We are delighted that Miriam Cherry will be joining us for a guest visit over the next few weeks.
This fall, Miriam will be joining McGeorge-University of the Pacific School of Law. She is currently a law professor at Cumberland Law School, and she is finishing a visit at Hofstra Law School. She received her B.A. from Dartmouth College, and her J.D. from Harvard Law School. Miriam teaches business associations, employment law, and sales.

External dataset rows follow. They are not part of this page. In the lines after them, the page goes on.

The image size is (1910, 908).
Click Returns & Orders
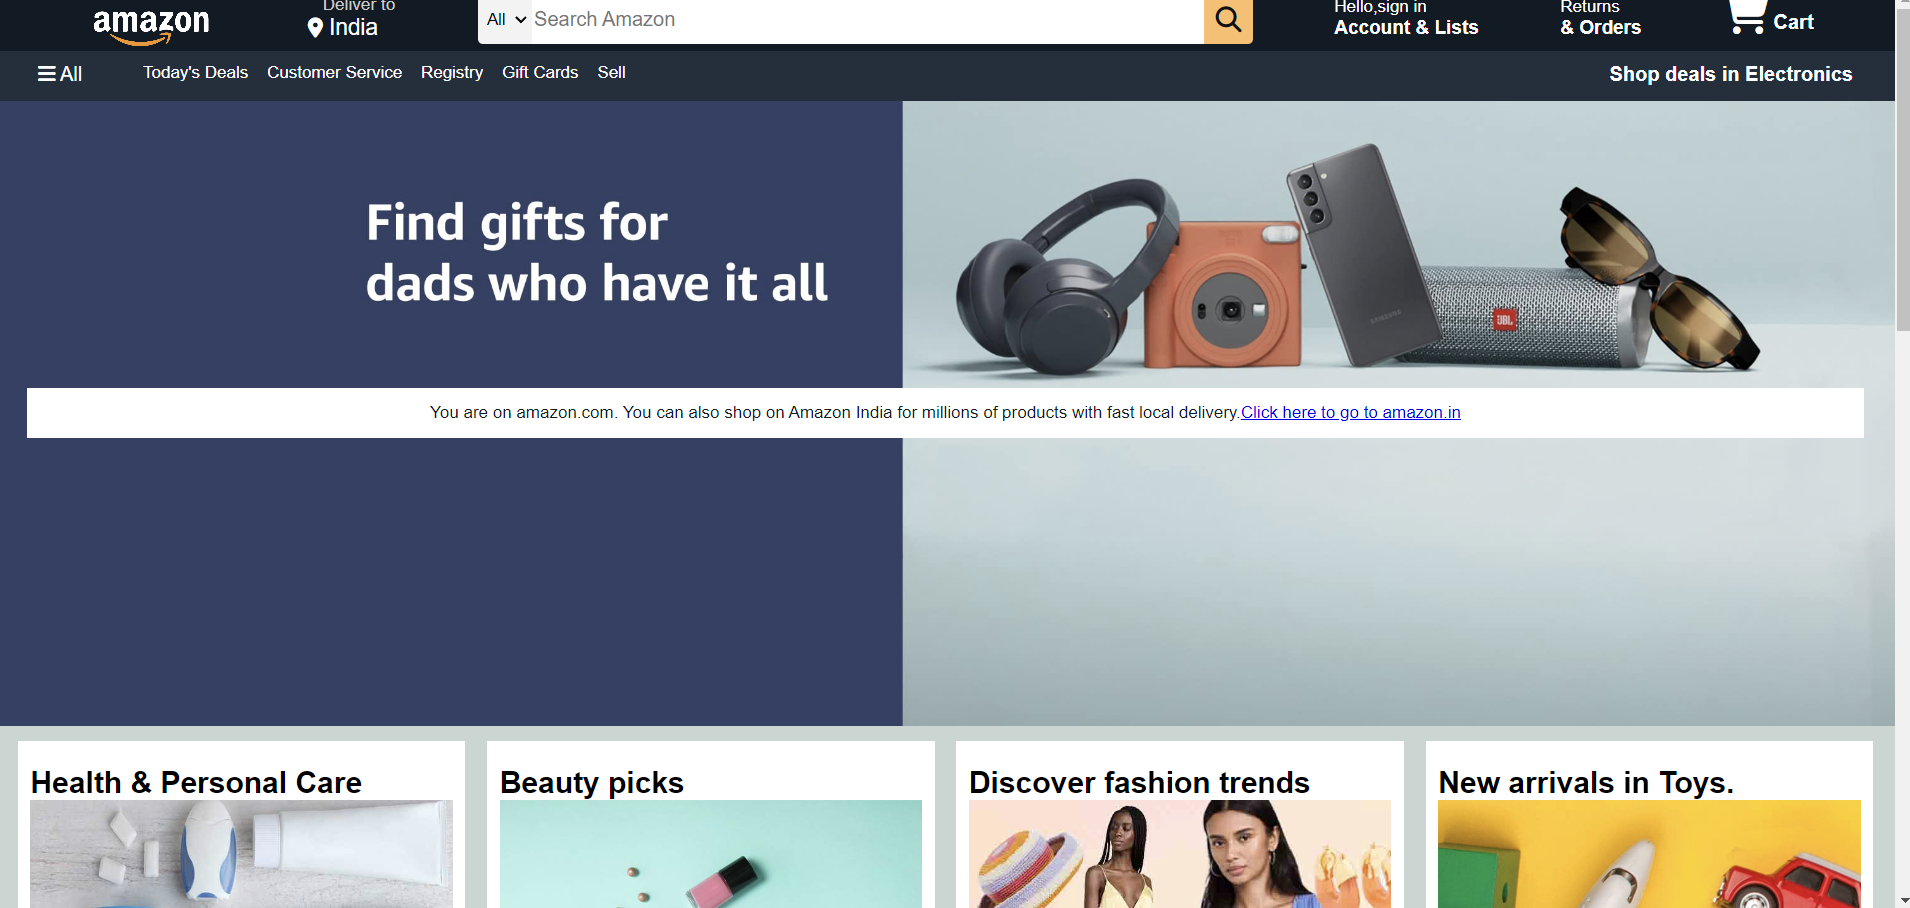1600,19
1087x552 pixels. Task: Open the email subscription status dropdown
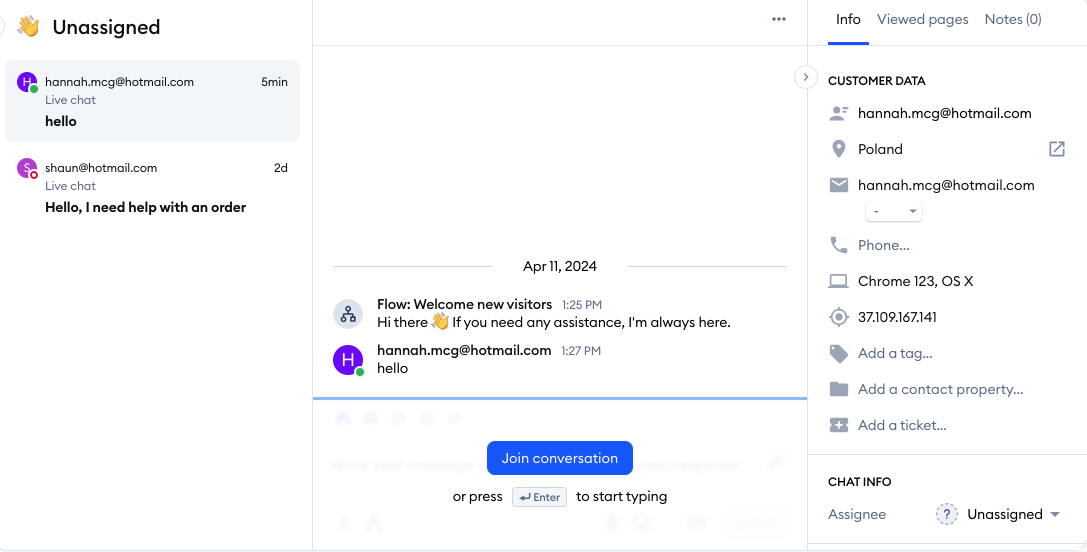tap(894, 211)
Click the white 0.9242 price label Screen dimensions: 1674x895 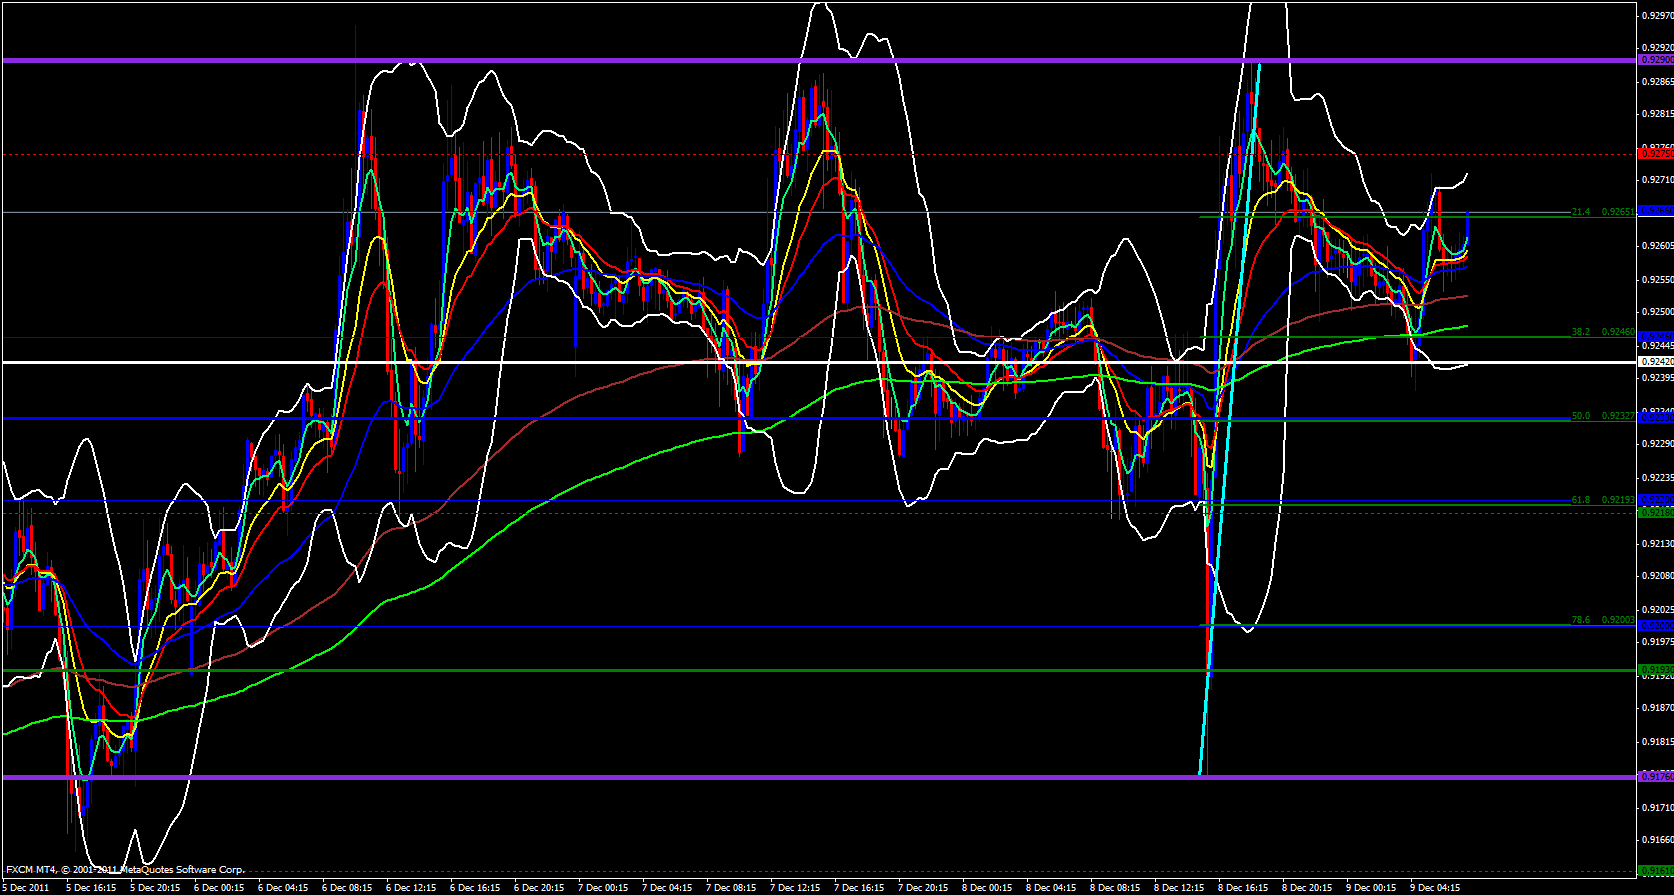[1656, 361]

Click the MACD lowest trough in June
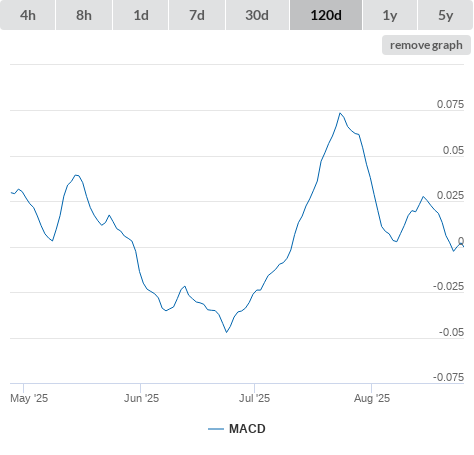pyautogui.click(x=227, y=332)
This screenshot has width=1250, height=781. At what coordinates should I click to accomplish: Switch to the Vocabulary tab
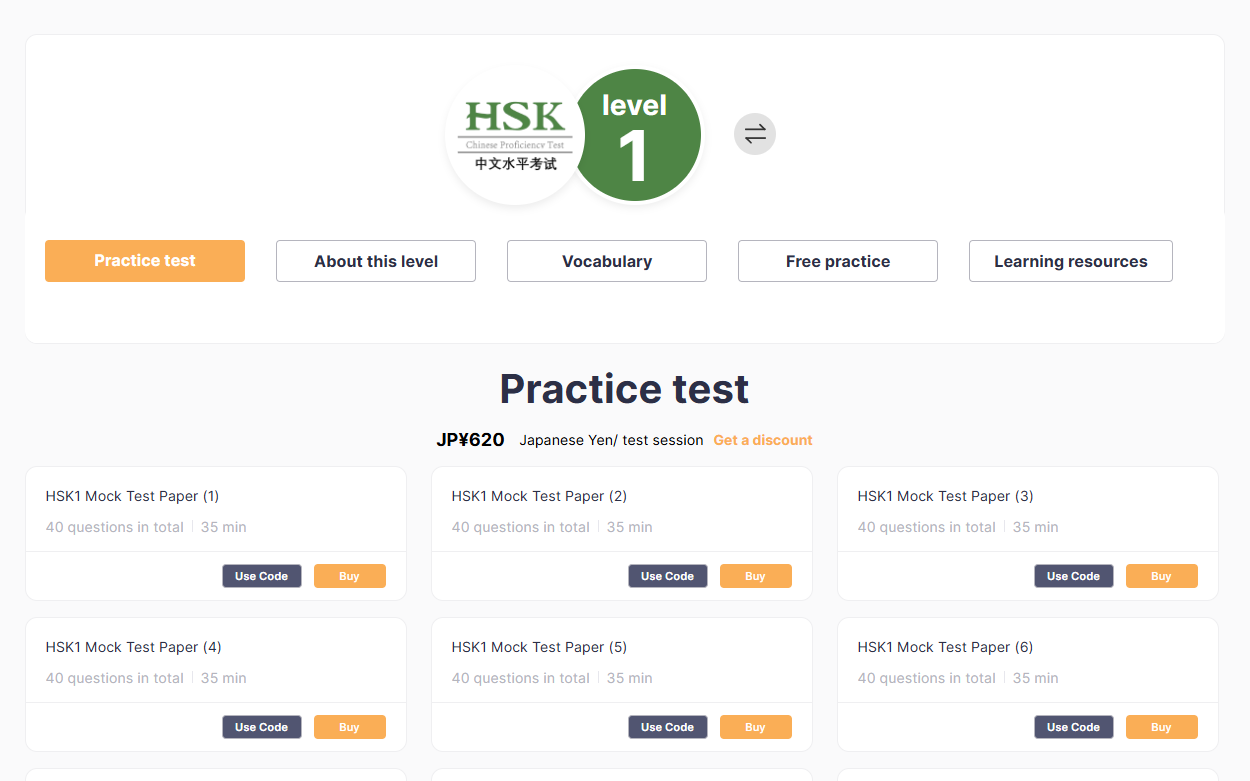[607, 261]
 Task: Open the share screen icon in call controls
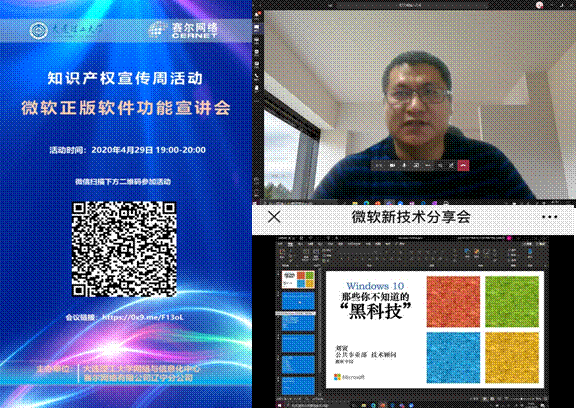416,165
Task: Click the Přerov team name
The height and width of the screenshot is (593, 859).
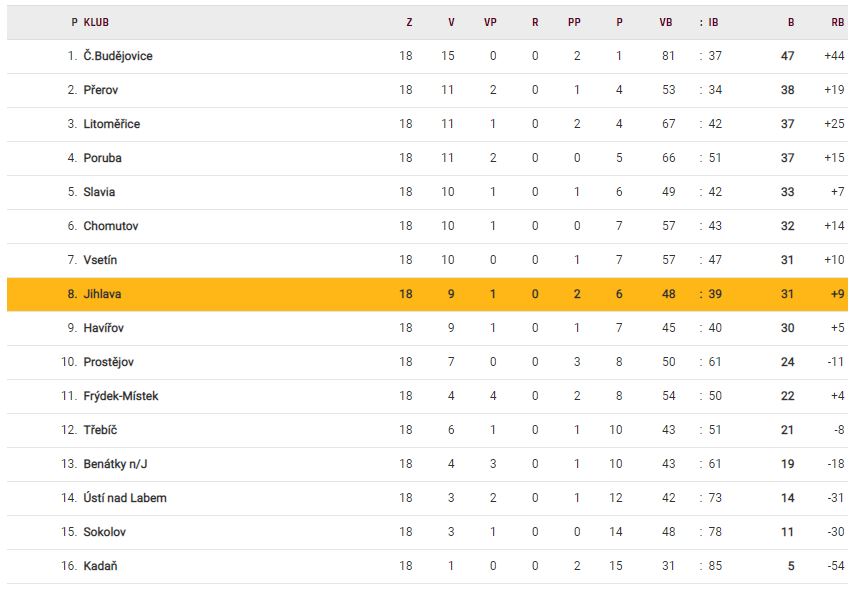Action: point(101,90)
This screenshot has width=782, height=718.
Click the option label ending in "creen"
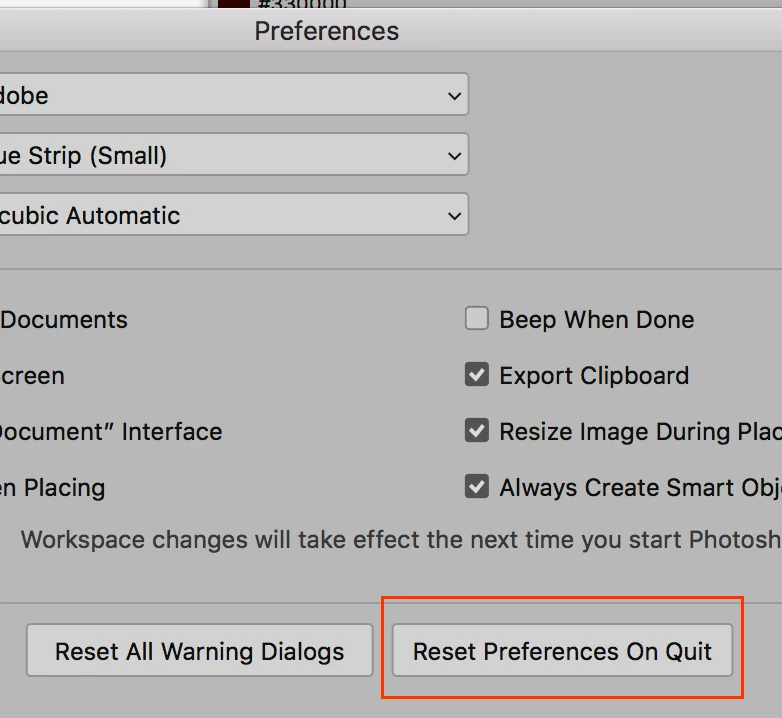[x=32, y=376]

Prior to entering law teaching, Miriam clerked for Justice Roderick Ireland of the Supreme Judicial Court of Massachusetts, and for Judge Gerald Heaney of the Eighth Circuit Court of Appeals. She was a corporate attorney at Foley Hoag in Boston, and, in the wake of Enron and Worldcom, litigated accounting fraud cases on behalf of pension funds at Berman DeValerio & Pease, also in Boston.
Some of Miriam’s recent publications include: Whistling in the Dark? Corporate Fraud, Whistleblowers, and the Implications of the Sarbanes-Oxley Act for Employment Law, 79 Wash. L. Rev. 1029 (2004); How to Succeed in Business Without Really Trying (Cases): Gender Stereotypes and Sexual Harassment Since the Passage of Title VII, 22 Hofstra Labor & Employment L.J. 533 (2005) (invited symposium contribution); A Tyrannosaurus-Rex Aptly Named “Sue”: Using a Disputed Dinosaur to Teach Contract Defenses, 82 N.D. L. Rev. 295 (2005). She also has two forthcoming articles on the subject of information markets in the Nw. U. L. Rev. and Rutgers L. Rev., and two forthcoming articles on employment topics in the U.C. Davis L. Rev. and the Berkeley J. of Labor & Employment Law. More publications are at Miriam’s SSRN page.
I was going to write that one of Miriam’s claims to fame is that she has penned the only law review article with “Tyrannosaurus” in the title, but surprisingly there are two other articles. Who would have thought that there are three law review articles about Tyrannosaurus Rex? You learn something new every day.